Taras Bulba (1962)
2/10
So Bad It's Almost Good
27 March 2005
Like a couple of other reviewers I remember seeing this film as a kid at a riotous Saturday matinée. For weeks afterwards we played cossacks, even found a ravine in a landfill where I lived in NJ to play out one of the scenes. We were lured into seeing it with a great "trailer" of cossacks running riot, fighting, horses galloping about. It looked cool. The absolutely wretched love story that took over most of the film almost triggered a riot in the theater that day.

This is one of those epics films that I like to describe as "so bad it's almost good." The writing is awful, the so called epic scenes tend to be ridiculous, a couple of thousand extras might have helped, and of course a overly mushy love story is thrown in, complete to the soft focus scenes. (David Lean could pull off the soft focus over and over in Zhivago but whoever directed this turkey simply made them laughable.) And yet. . . I just love Yul. He looks the part of a cossack and he plays the part. Tony, in contrast is absurd. I guess he just couldn't shave his head to the traditional cossack style so it get's explained away as adopting the "Polish" style. The parties though, and the riding around. What a kick. When I saw this film again in grad school with my Polish girl friend at my side, it triggered our first real fight. I roared over the line, "put your trust in the sword and the sword in the Pole," (Freud would have loved that one!) and she just freaked. She then announced she would enjoy attending the party as it unfolded on my dorm room TV, a thought I found appealing in regards to her, but I made a comment that I would be hung before I'd let my as yet hypothetical daughter go to one. That really set the girl friend off with accusations of sexism.

In fact this movie and "The Vikings" finally inspired us to stage a "barbarian party," a riotous success which is still legend with our friends, I won't go into the details but it was great, everyone in costume, food and drinking horns filled with beer flying about, etc.

But back to the film. The book is remarkable, in fact when I use to teach Russian history it was required reading. It appealed to me not only as the great Ukranian epic but the sci fi author as well, a model actually for the great heroic epic fantasies of Howard, Lamb, DeCamp and others. In contrast the film could actually be a case study in how Hollywood can turn an epic book into smush, and then lure kids into seeing it with a great trailer of a bunch of guys riding around.

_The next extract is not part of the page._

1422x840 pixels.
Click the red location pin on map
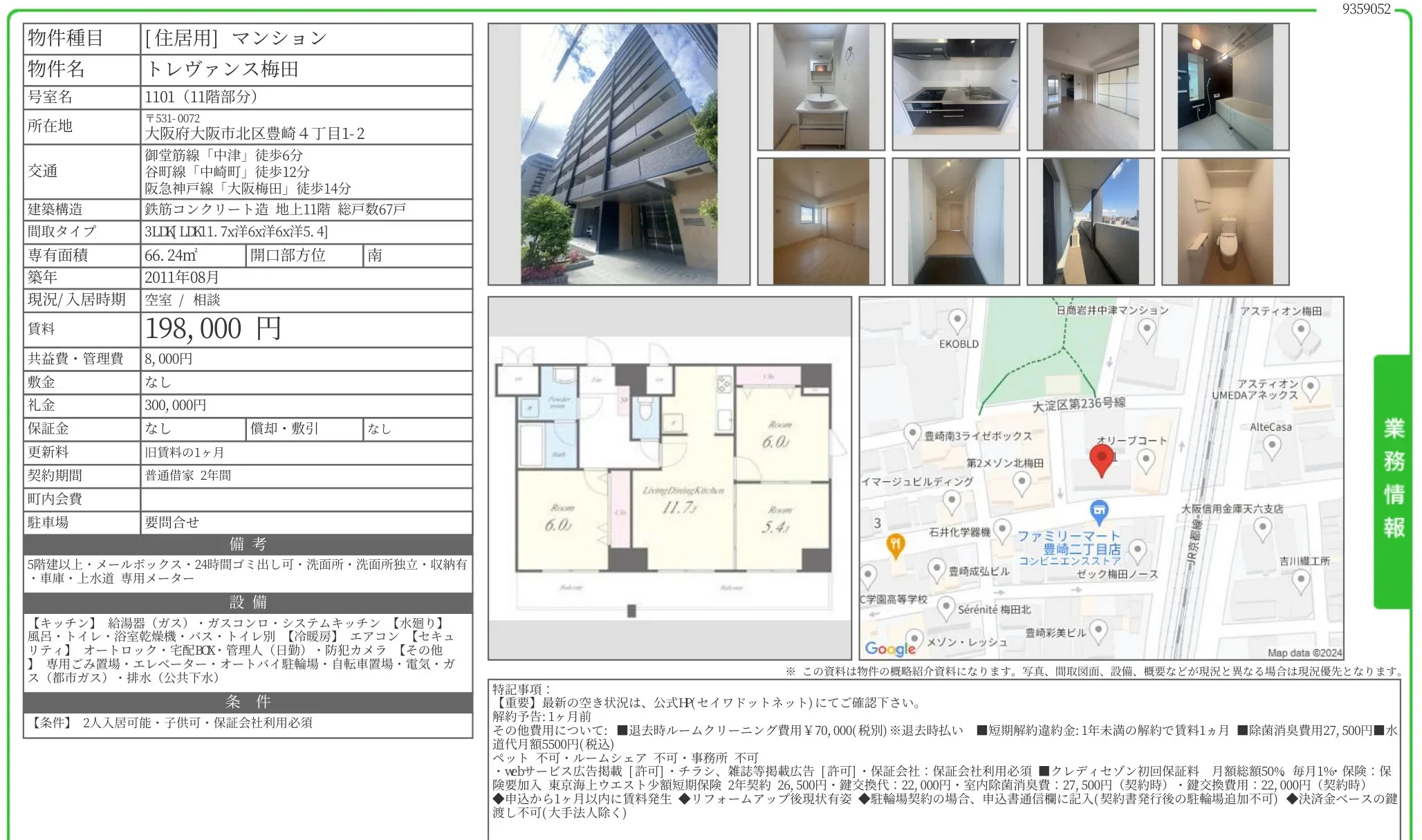coord(1101,459)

And definitely do not miss Yul singing the "Cossack song," absolutely hysterical. If you can dig up a few Ukranian friends to sit with you, do so, and watch them go berserk! It would be like their making a movie in Kiev about George Washington and casting Danny DeVito in the lead, building a couple of log cabins out in the middle of the real Ukranian steppes (and I've been there) and saying its Valley Forge.

And yet, if it ran again tonight at midnight, I know I'd watch it. . .the same way I'd watch a train wreck.

A final note. Tony was insane. Janet Leigh was ten times (dare I say it?) "the babe" when compared to his co-star in this film whom he later married.